INPUT ROWS:
########

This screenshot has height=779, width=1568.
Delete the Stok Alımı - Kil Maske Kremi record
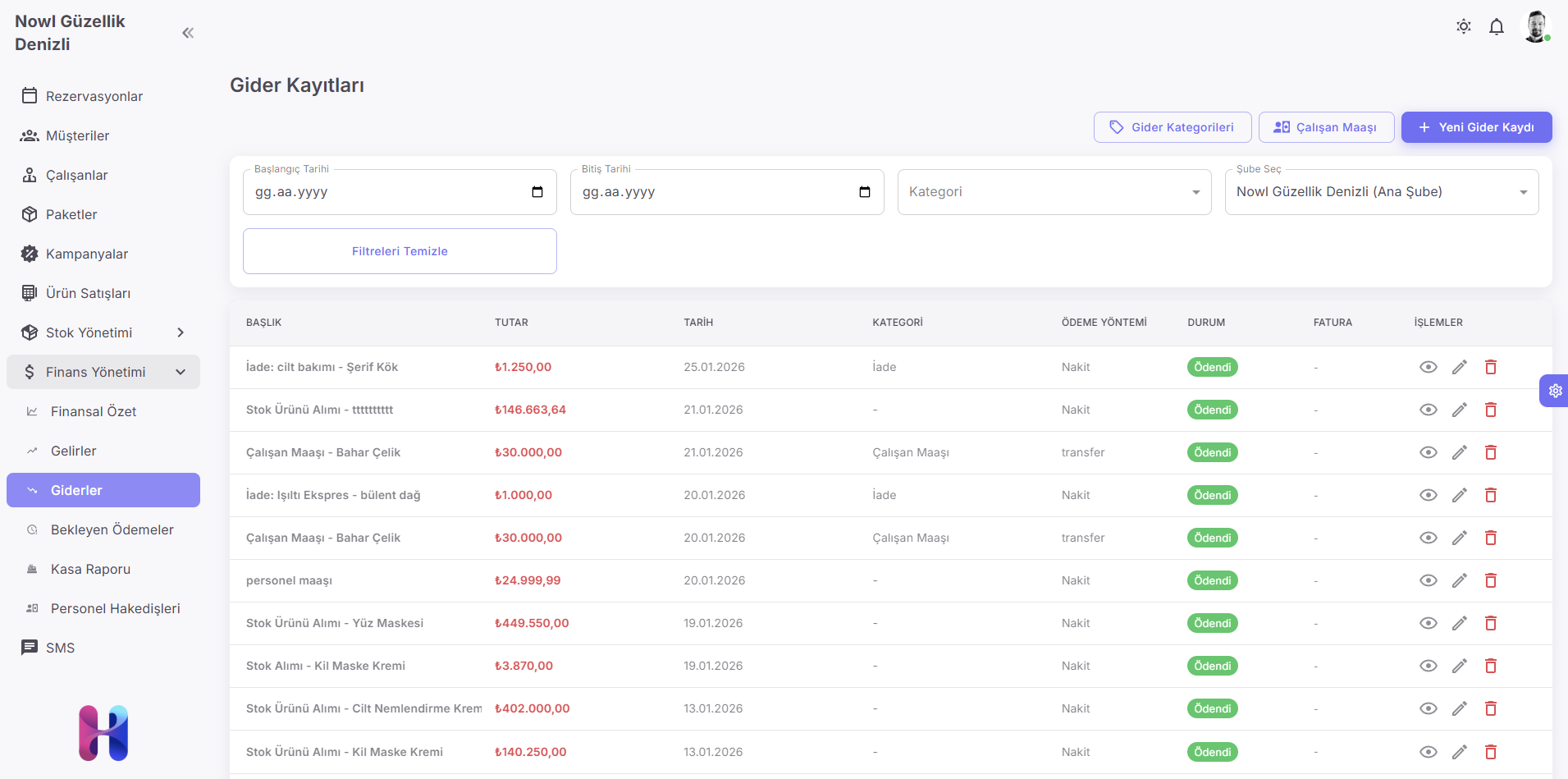(1490, 666)
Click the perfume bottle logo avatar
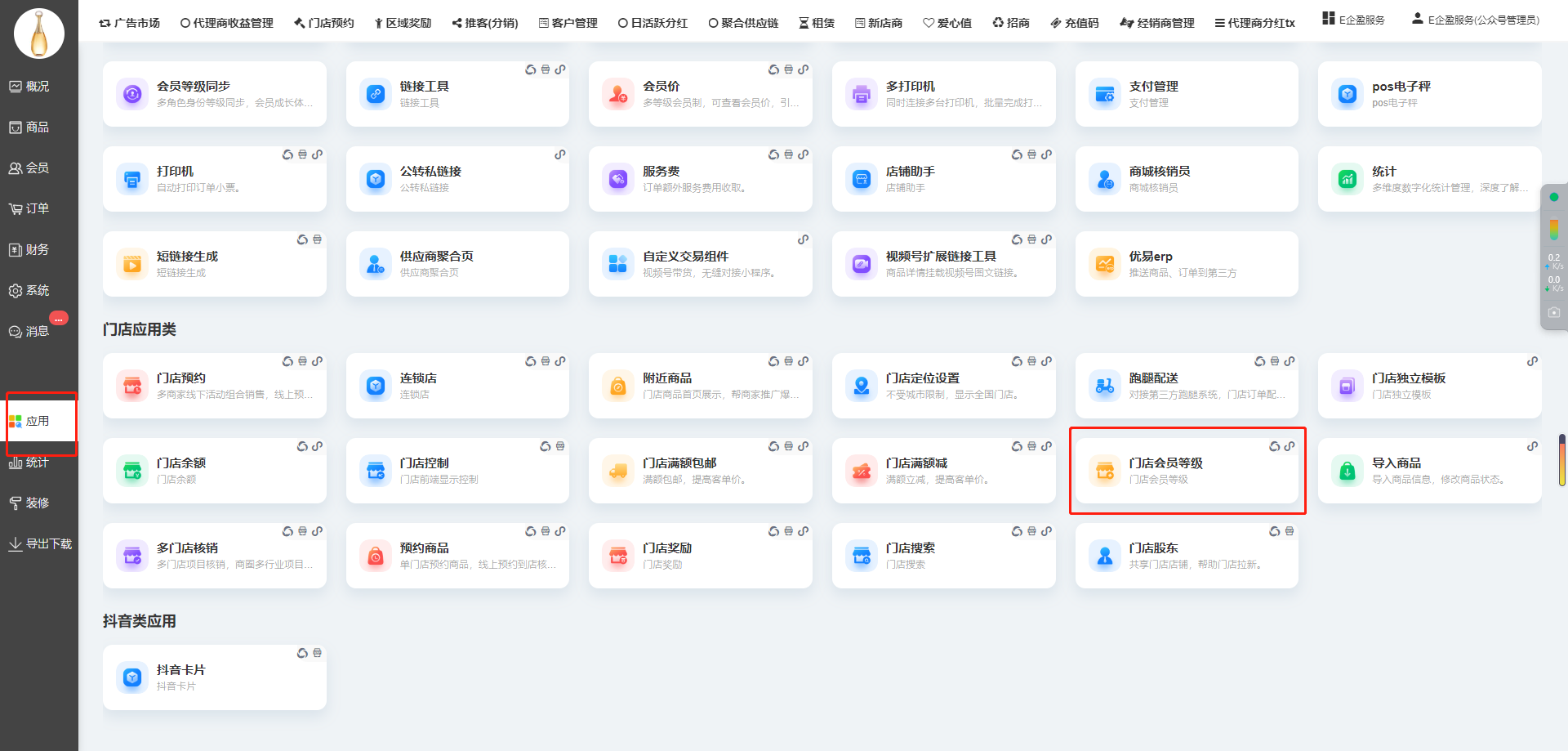The image size is (1568, 751). click(39, 34)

########

THE EXERCISE:
Render the lines above as a Markdown table with a Row column for the row number and a Line column for the line, omitting any blank lines. Leave the pictures out of the table.

ANSWER IN FULL:
| Row | Line |
|---|---|
| 1 | This screenshot has height=779, width=1568. |
| 2 | Delete the Stok Alımı - Kil Maske Kremi record |
| 3 | (1490, 666) |
| 4 | Click the perfume bottle logo avatar |
| 5 | The image size is (1568, 751). click(39, 34) |